##### Task inputs
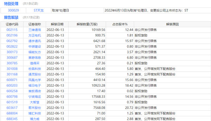This screenshot has width=211, height=121.
Task: Open 凤凰光学 stock link
Action: point(35,80)
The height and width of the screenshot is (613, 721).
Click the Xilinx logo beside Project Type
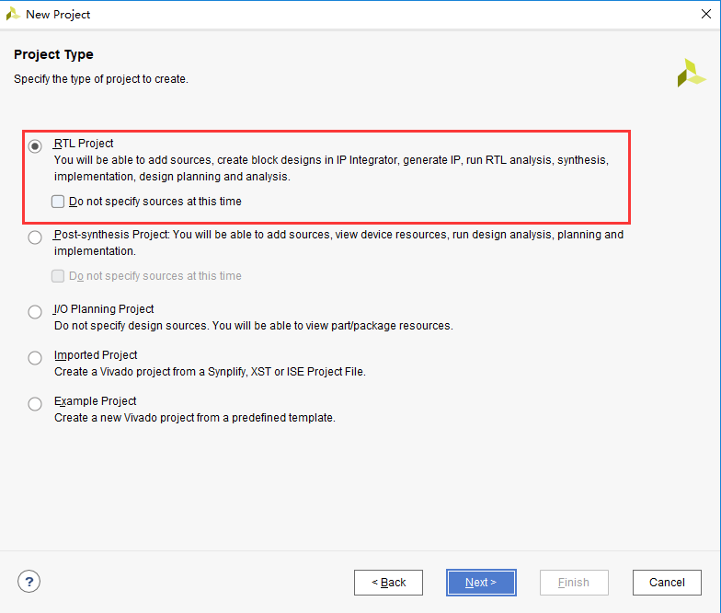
##########
What to do
Write out exactly the lines from the one containing "The height and" to the last line of the records above, both included, and leave out any pictures.

Response area
The height and width of the screenshot is (613, 721).
Click the Xilinx logo beside Project Type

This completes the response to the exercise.